> **Source document**
____________

Interesting Benchmark Effects

Zeno

Newcomer
Hi everyone. This is my first post here, though I'm active on opengl.org and occasionally nvnews. The site looks great as far as board participation goes....very high quality posts.

Anyway, the reason for this thread is that I am considering making a small OpenGL benchmark and I wanted some input from the members here. It will test mostly advanced graphics card features using only cross-platform extensions such as ARB_vertex_program, ARB_fragment_program, and ARB_vertex_buffer_object.

To do this, of course, I need to write some shaders. Here's where you can help :). Are there any effects or simulations you've always wanted to see done on the GPU? This is just meant to be a brainstorming session, so throw out anything that might look interesting. I'd like to have at least one compute bound pixel shader, one texture-lookup bound pixel shader, and one complicated vertex shader.

Thanks in advance,

-- Zeno
 
Some effects I like:

stained glass/refraction

high dynamic range lighting

hair

complicated surface lighting -> enamel wood chair with water beads on it, is an example that comes to mind

Some things I've heard of and am interested in:

vertex shader bound soft shadowing -> AFAIK, several shadow renderings blended together

more advanced displacement mapping...we might have PS/VS 3.0 hardware by the time you finish EDIT: that doesn't necessarily matter directly for OpenGL, does it? :LOL:


These are some things that popped in my head...this is about my time for sleep on my warped sleep schedule, so if anything doesn't make sense, you'll know why.... *yawn*
 
First of all, I'd have to ask you what sort of engine, and world, your benchmark will be based on/reside in.

At the moment, my interest is in floating point and precision. Having familiarized myself (more or less) with FP32, I am looking past that (FP32) due to my current favourite experimentations.

One case where I actually noticed artefacts from (being limited to) FP32 precision was using 4x4 texture transform matrices to assign texture coordinates to an object that was far away from the origin. When you got up really close to it, the texture would jitter as a result of not having enough bits of precision.

Another thing on my radar wherever/whenever FP32 isn't sufficient is the uniform matrix treatment of coordinates in a very large world.

For example, if you were forcing everything to reside in a single global coordinate system (which games like Everquest avoid, by breaking up the world into zones), and you had a per-pixel lighting model, then intricate objects hit by nearby lights in areas far away from the origin would start to show precision artefacts.

For pure 3D rendering usage, the limitations of FP32 can be worked around pretty effectively. If we were ever to move to a much more general model where 3D hardware were used for, i.e., solving matrices for physics simultation, then support for FP64 would be vital. But that doesn't seem to be on anyone's radar screen currently, for good reasons (latency, lack of generality in the shaders, etc). But very long-term, thinking maybe 7 years out, it seems almost certain that 3D hardware will look more like CPU's in terms of generality, and CPU's will look more like 3D hardware in its opportunities for parallelism.

____________

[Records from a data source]

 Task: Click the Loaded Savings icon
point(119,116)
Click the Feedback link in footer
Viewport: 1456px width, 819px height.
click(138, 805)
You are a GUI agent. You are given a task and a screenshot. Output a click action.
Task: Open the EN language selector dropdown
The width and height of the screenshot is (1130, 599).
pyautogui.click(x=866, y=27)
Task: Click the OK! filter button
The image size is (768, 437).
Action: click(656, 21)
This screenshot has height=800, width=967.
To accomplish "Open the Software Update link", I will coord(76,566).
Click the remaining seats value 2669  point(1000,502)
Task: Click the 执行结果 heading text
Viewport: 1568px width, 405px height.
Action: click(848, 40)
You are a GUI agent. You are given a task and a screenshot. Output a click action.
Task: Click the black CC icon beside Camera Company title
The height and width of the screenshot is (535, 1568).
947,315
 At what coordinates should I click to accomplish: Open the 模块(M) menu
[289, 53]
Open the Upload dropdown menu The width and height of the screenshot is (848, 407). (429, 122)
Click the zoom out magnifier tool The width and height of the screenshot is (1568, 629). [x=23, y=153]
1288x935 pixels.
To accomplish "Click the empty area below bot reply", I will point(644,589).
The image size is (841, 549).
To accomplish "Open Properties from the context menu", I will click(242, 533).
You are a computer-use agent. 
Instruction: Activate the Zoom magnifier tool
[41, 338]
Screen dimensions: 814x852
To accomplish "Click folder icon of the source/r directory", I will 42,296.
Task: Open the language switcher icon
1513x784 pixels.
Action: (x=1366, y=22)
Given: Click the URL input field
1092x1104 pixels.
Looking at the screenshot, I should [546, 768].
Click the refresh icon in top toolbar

____________

> **Given instruction A**
Answer these questions about the forum thread on OpenGL benchmark effects.
(i) Which three cross-platform extensions does Zeno plan to use?
(ii) What object is given as an example of complicated surface lighting?
(iii) Which game avoids a single global coordinate system by breaking up the world into zones?
> **Given instruction B**
Write the next part of the forum thread on OpenGL benchmark effects, picking up right after its final post.

> **Task result A**
(i) ARB_vertex_program, ARB_fragment_program, and ARB_vertex_buffer_object.
(ii) An enamel wood chair with water beads on it.
(iii) Everquest.

> **Task result B**
I'm not sure if this helps with the making of your benchmark but I'm hoping that instead of thinking about "just" writing shaders (as the basis, and testing aim, of your benchmark), maybe you'll simply consider things from an engine point of view.

Just my opinion and apologies if I'm not exactly offering helpful suggestions (or got sidetracked :) )
 
Hi Zeno!

Welcome aboard an nice to see you here too. :)

I'd be interested in benchmarks with different kinds of shadowing. Shadow mapping/stencil shadows/projected shadows etc. Would be nice with some kind of implementation of soft shadows too. :)
 
Any of the above would be great to see in a benchmark. Just remember, though, the key is to generate everything procedurally (i.e. the elephant in 3DMark03) with fp precision, utilizing only minute amounts of precomputed/precalculated textures/maps if possible! We have yet to see such a benchmark; it would be great to evaluate, not only current, but future hardware as well.

Try including some things like displacement mapping using uber buffers (render to vertex array), procedural texturing and shading (including per-pixel phong illumination, anisotropic lighting, etc. with no cube-maps or other hacks), and soft shadows.
 
I'm interested in seeing the performance impact of post-processing effects (either model-based or full-screen) under various stress conditions...

Another thing I'd love to see is terrain generation done at the VS level (there was a good article describing this method on Flipcode, IIRC).
 
Thanks for the feedback everyone.

Some good ideas already. Here are my thoughts on your thoughts :)

Looks like everyone is interested in shadows these days, so perhaps a comprehensive shadow test is in order. Maybe do a low/high polygon case with both stencil and shadowmaps, including whatever techniques are available for soft shadows? One question to run past you guys - would you make a scene that is fair to both shadowmaps and stencil shadows, or should the scene show off the worst properties of each? I.e. a chain link fence or something like that for stencil shadows and a "dueling frusta" camera on the shadow maps?

Reverend - I don't plan to really base the benchmark in any sort of engine. It is intended to be a graphics card benchmark only. I have run into the same problems that you have with FP32 in both vertex and texture coordinate precision, but if I recall I was able to use double precision matrices through fixed pipe OpenGL to solve them. At any rate, I agree that it is a problem that will come up more and more, but not something that I want to address with this program.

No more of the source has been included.